Google Workspace Business Plusとは?料金・機能・他プランとの違いを徹底解説

- #Google Workspace(旧G Suite)
働き方改革やリモートワークの普及により、多くの企業がクラウド型グループウェアの導入を検討しています。中でも Google Workspace Business Plus はコストを抑えながら高度なセキュリティやコンプライアンス機能を備えたプランとして注目を集めています。本記事では機能、導入メリット、他プランとの違い、料金や解約時の注意点まで、導入前に押さえておきたいポイントをわかりやすく解説します。
Google Workspace Business Plus を検討している方は、ぜひ参考にしてください。
株式会社フライトソリューションズではお客様の要望に合わせて、迅速かつ丁寧なグループウェアの導入支援サービスを提供しています。導入を検討している方は、ぜひ弊社にお任せください。
1. Google Workspace Business Plus とは?
Google Workspace Business Plus は Google が提供するクラウドサービスの中でも、特にセキュリティと管理性を強化した中堅企業向けのプランです。メール(Gmail)、ストレージ(Google ドライブ)、ビデオ会議(Google Meet)といった基本ツールはもちろん、監査・情報保持・端末管理などの高度な管理機能が標準搭載されています。
中小企業に向けた「Business Starter」や「Business Standard」と比較すると Business Plus はコンプライアンスや内部統制が求められる業種や、セキュリティをさらに強化したい300人以下の組織に向けて設計されており、企業成長における“第2ステージ”に適したプランといえます。

### [設問内容]
Google Workspace Business Plusの解説記事を、最後の文の後から書き継ぐこと。 記録はGoogle Workspace Business Plusの解説記事とは関係がない。

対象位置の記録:

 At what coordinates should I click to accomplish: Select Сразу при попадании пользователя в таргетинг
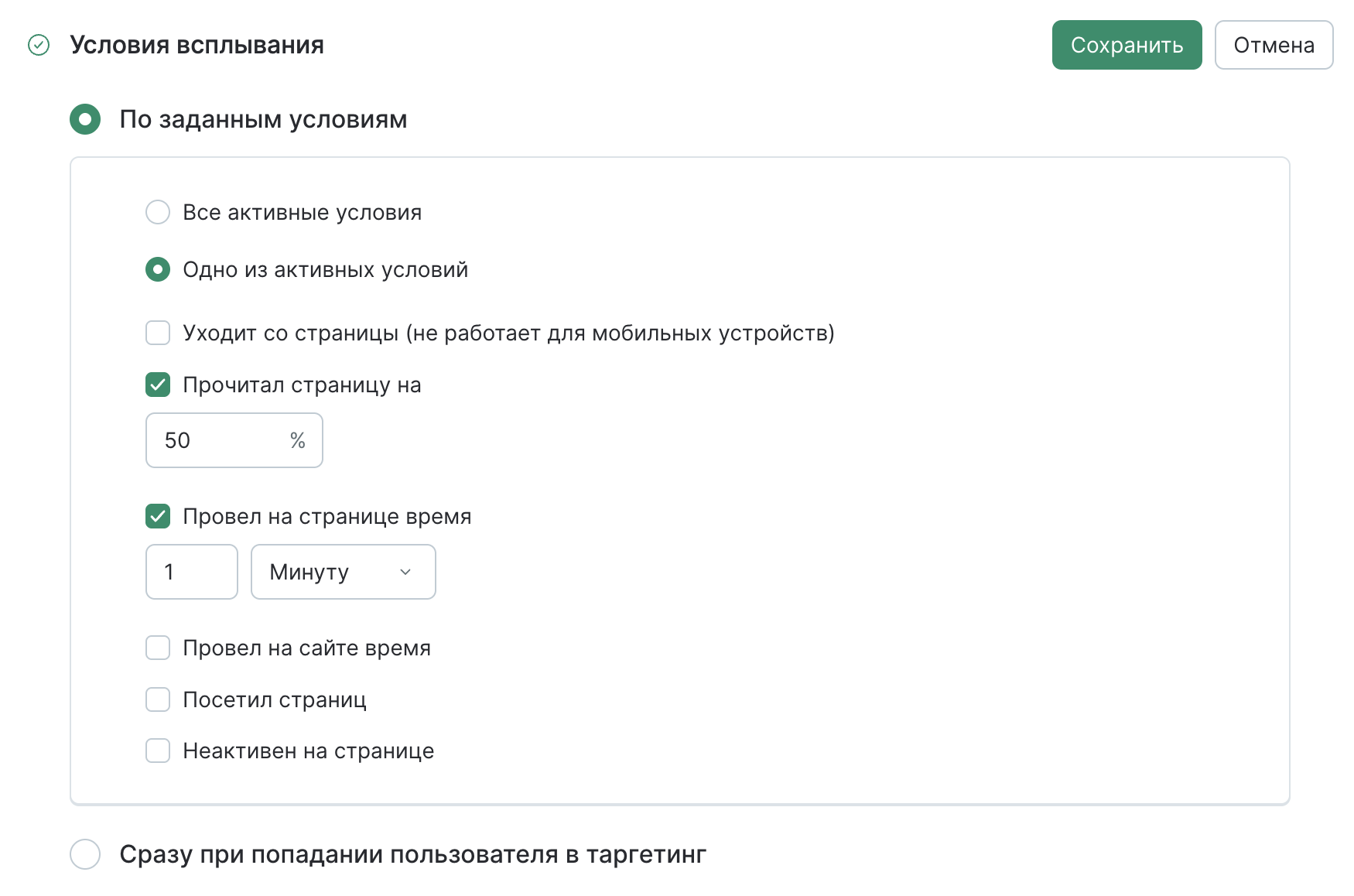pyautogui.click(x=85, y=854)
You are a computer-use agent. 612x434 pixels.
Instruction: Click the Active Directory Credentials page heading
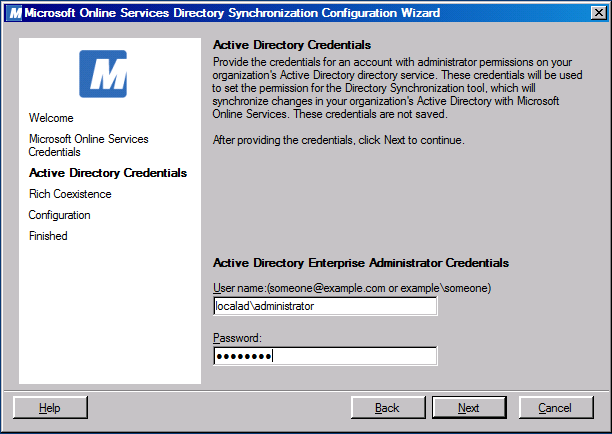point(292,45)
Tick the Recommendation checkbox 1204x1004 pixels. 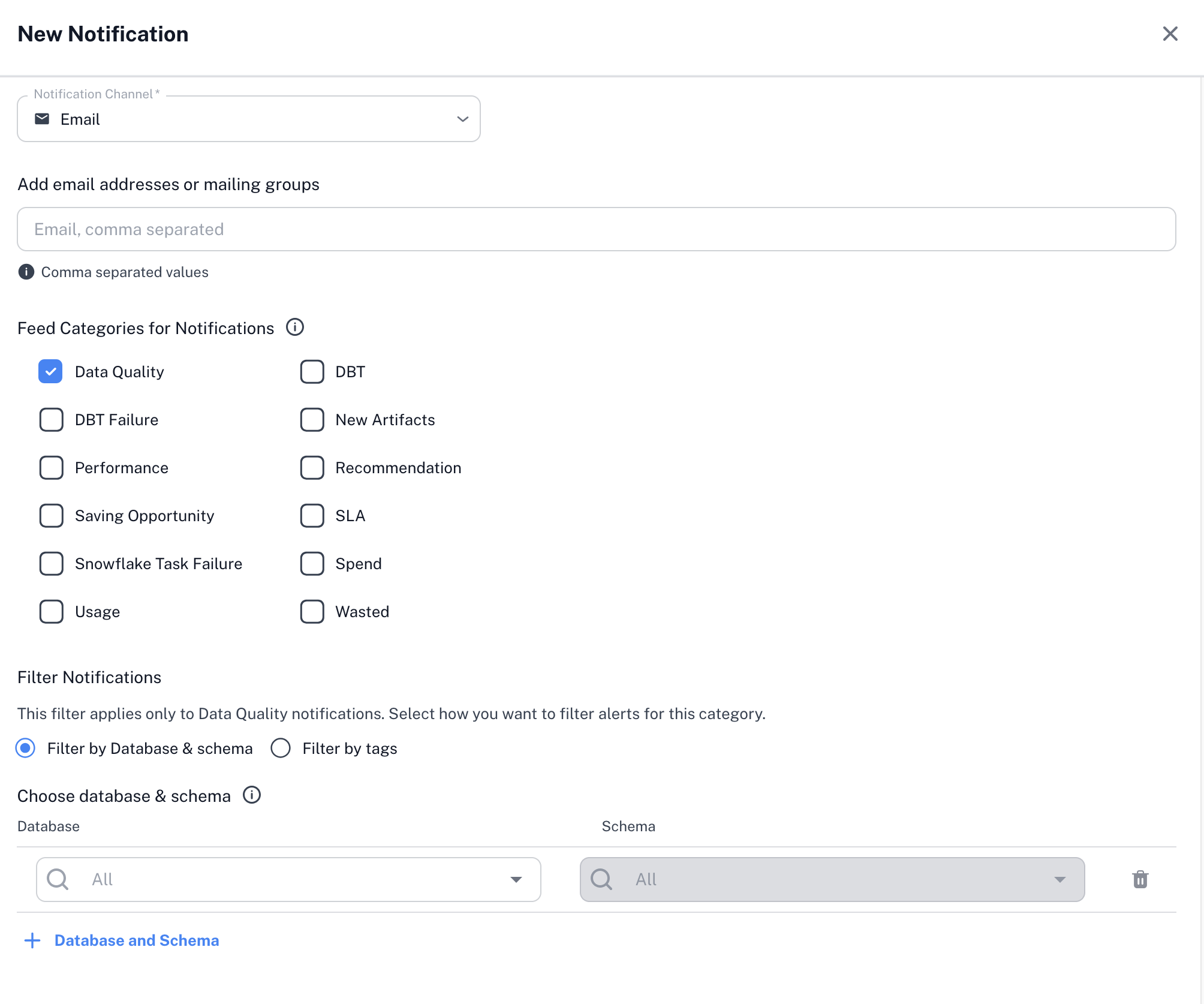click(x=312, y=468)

### [結果]
Business Plus の料金・ストレージ容量の比較
※価格は変更される可能性があります。最新情報はGoogle公式または販売パートナーにてご確認ください。
Business Plus は「セキュリティとガバナンスを拡張したい中堅企業」にとって最もバランスの良い選択肢です。Enterprise Standard はさらに複雑な制御を要する大企業・上場企業などに適しています。
次章以降で各プランとの比較も交えながら機能詳細を紹介いたします。
2. Business Plus の主な機能と特徴を徹底解説
Google Workspace Business Plus プランでは Google Workspace Business Standard プランの基本機能に加え、セキュリティ・デバイス管理・ストレージ容量・業務改善支援ツールなどが大幅に強化されています。この章では各機能の詳細と、現場での活用イメージを交えて徹底解説します。
増強されたセキュリティ・デバイス管理機能
Google Workspace Business Plus プランは「ゼロトラストセキュリティ」を実践したい中堅企業にとって、非常に強力な機能群を備えています。特に管理者向け機能が豊富で、社内外の情報漏洩リスクを最小化できます。
主な強化ポイント:
◆高度なエンドポイント管理機能
企業が保有する PC やスマートフォンなどのデバイスに対し、以下の設定を実施可能:
・端末の強制パスコード設定
・社用端末以外からのアクセス制限(条件付きアクセス)
・紛失時の遠隔ワイプ(データ消去)
・デバイスのコンプライアンス違反検知とアラート通知
◆2段階認証の必須化・ログイン制御
管理者が組織単位・グループ単位で2段階認証の利用を強制するポリシーを設定できるため、ユーザー側での2段階認証の設定漏れやセキュリティリテラシーの差をシステム側でカバーすることが可能。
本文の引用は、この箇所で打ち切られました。